Swinburne recently found that the typical-functioning endolymphatic sac periodically inflates and deflates like a balloon, and that specialized cell structures in the sac appear to transiently open, causing the deflation of the endolymphatic sac. The sac, then, appears to act as a relief valve to maintain a consistent volume and pressure within the inner ear. This project will generate a list of endolymphatic sac cell types and the genes governing their function, which will aid in Ménière's diagnosis (which can be delayed due to the range of fluctuating symptoms) and the development of a targeted drug or gene therapy.
Johns Hopkins University School of Medicine
The effect of fluid volume on vestibular function and adaptation in patients with Ménière’s disease
Individuals with Ménière’s disease experience spontaneous attacks of spinning vertigo, ear fullness, tinnitus, and hearing loss. We do not know the pathophysiology of Ménière’s disease. On some tests of the inner ear, individuals with Ménière’s have responses indicating inner ear balance is not functioning well (absent caloric responses), but other tests suggesting it is (head impulse testing). The reason for this is debated. Strong magnetic resonance imaging (MRI) scanners cause dizziness and nystagmus (back-and-forth beating of the eyes from inner ear stimulation) in all healthy humans due to magnetic vestibular stimulation (MVS). The combination of MVS and MRI imaging provides a unique opportunity to better understand the physiology of patients with Ménière’s disease. This project will assess nystagmus in strong MRI machines in individuals with Ménière’s and compare this to tests of vestibular function and to imaging of the inner ear.
Arizona State University
The role of unipolar brush cells in vestibular circuit processing and in balance
The cerebellum receives vestibular sensory signals and is crucial for balance, posture, and gait.

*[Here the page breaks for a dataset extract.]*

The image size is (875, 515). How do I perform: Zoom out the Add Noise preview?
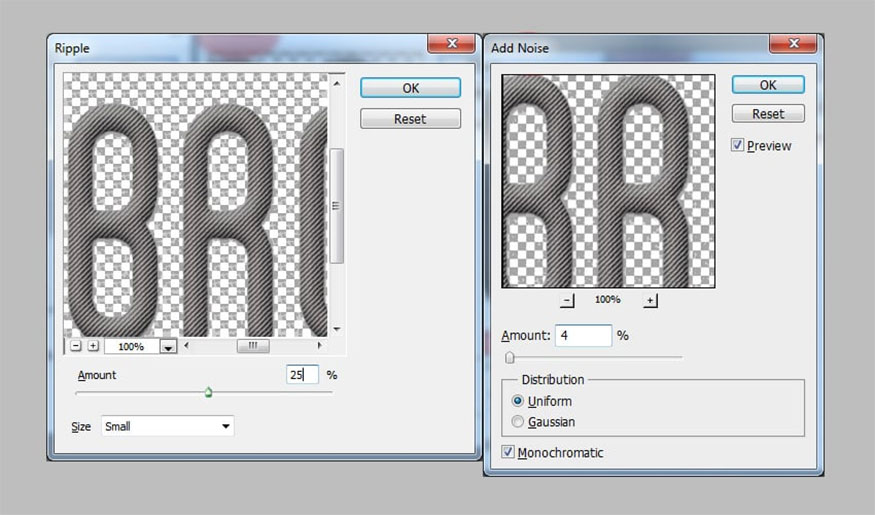click(567, 300)
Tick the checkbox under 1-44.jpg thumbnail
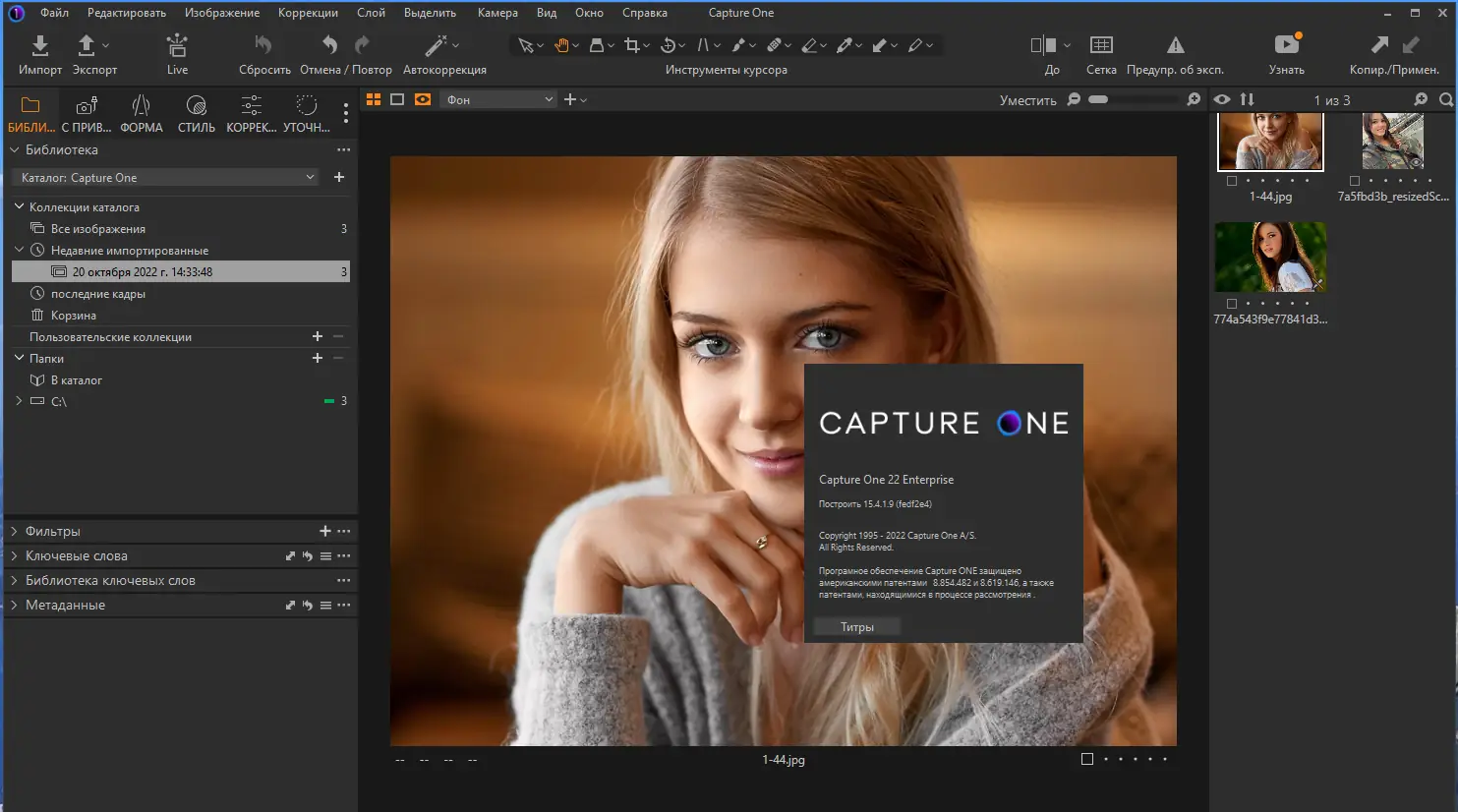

Disruption of the vestibular signals that are processed by the vestibular cerebellum, as in the case of Ménière’s disease, leads to profound disability. Our lack of understanding of the circuitry and physiology of this part of the vestibular system makes developing treatments for vestibular disorders extremely difficult. This project focuses on a cell type in the vestibular cerebellum called the unipolar brush cell (UBC). UBCs process vestibular sensory signals and amplify them to downstream targets. However, the identity of these targets and how they process UBC input is not understood. In addition, the role of UBCs in vestibular function must be clarified. The experiments outlined here will identify the targets of UBCs, their synaptic responses, and the role of UBCs in balance. A better understanding of vestibular cerebellar circuitry and function will help us identify the causes of vestibular disorders and suggest possible treatments for them.
Long-term goal: To develop a better understanding of the neural circuits that underlie vestibular function. A more complete understanding of the circuitry and physiology of the vestibular cerebellum is necessary to develop therapies for vestibular dysfunction caused by peripheral disorders such as Ménière’s disease.